Back on the boat and in a marina it was rather frustrating that a Sainsbury’s delivery driver couldn’t find us. With all the activity around Lichfield due to building HS2 I’m not surprised. We haven’t seen any track being laid yet, just enormous construction depots and road works. Thankfully – and eventually – a taxi driver could find his way from Lichfield station with our guests for a week, Bailey and Anna, all the way from Washington DC and Jackson City Tennessee respectively. I’m amazed that a solid week of rain last October apparently hasn’t put Bailey off the English canals, and that she not only came back, but brought her sister with her.
it did make us laugh in the middle of this exceptionally hot and dry summer, that the girls, along with the Sainsbury’s delivery (eventually!) arrived in the middle of a rainstorm. The lack of rain is starting to cause us some problems. So far the Leeds and Liverpool, Macclesfield and Peak Forest canals are closed, the Trent and Mersey just as well may be, and there are restrictions on many others. I’m sure we will get back to our home mooring in Rufford at some stage this winter, but it wouldn’t be looking good if we turned north now.
Water levels are so low that somewhere on the Coventry Canal we came across a party of scouts who had got their boat thoroughly stuck. Martyn and I weren’t on the boat at the time, the girls were doing a great job in charge. The scouts didn’t have a boat pole (that they could find!) so Bailey and Anna attached a line and gave them a tug to get them going. Of course we grounded ourselves in the process, but we know how to get free!
We’d planned to journey with Bailey and Anna from Lichfield to Rugby, and had a lot of fun on the way. They bought cheese and sweets from a couple of tradingboats, we found a fabulous deli in Brinklow and we enjoyed several pub visits.

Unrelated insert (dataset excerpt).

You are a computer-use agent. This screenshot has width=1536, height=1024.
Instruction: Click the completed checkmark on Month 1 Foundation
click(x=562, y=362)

There was a lot of wildlife in evidence, mainly rats. We were in one of the Atherstone locks when one decided to use the stern of the boat as a bridge from one side of the lock to the other. The next day as well as a dead one in the canal there was a live one swimming alongside the boat. I also spotted a cheeky squirrel using a telegraph wire as a tightrope. The wildlife highlight of the week was a water vole on the towpath practically running over Bailey’s foot!
Because none of us can help overachieving, we went far beyond Rugby and ended up at Long Buckby on the Grand Union Canal, where the girls had to leave to fly home. That gave us a couple of days to cruise down as far as Stowe Hill, the first place where many years ago I ever got involved in winding a narrowboat. And a right mess up that was! I think we do a bit better these days.
Pleased you had a fabulous week with the Americans. Bailey must find our canals very different to the C&O back home. We can remember crossing it whilst exploring quaint old Georgetown. You were lucky to get some rain but a lot more is needed especially up north so you can get back to your mooring. No doubt we’ll soon be moaning about too much and flooding! Enjoy your pub lunches and pints. Love from us both xx
Back in the winter Bailey video called us from Washington. She found the canal there and one of the locks and was delighted that she knew how to work a boat through it. On the whole we’ve found the US canals we’ve seen very different to ours. We have no plans to navigate the Intracoastal Waterway on Beau Romer!
I’m so sorry to hear about the low water!! Of course this makes me want to do a journey with you both. I’ve always been enthralled with this story. You actually romanticized the rats. 😝😝. Love to you both a d safety!!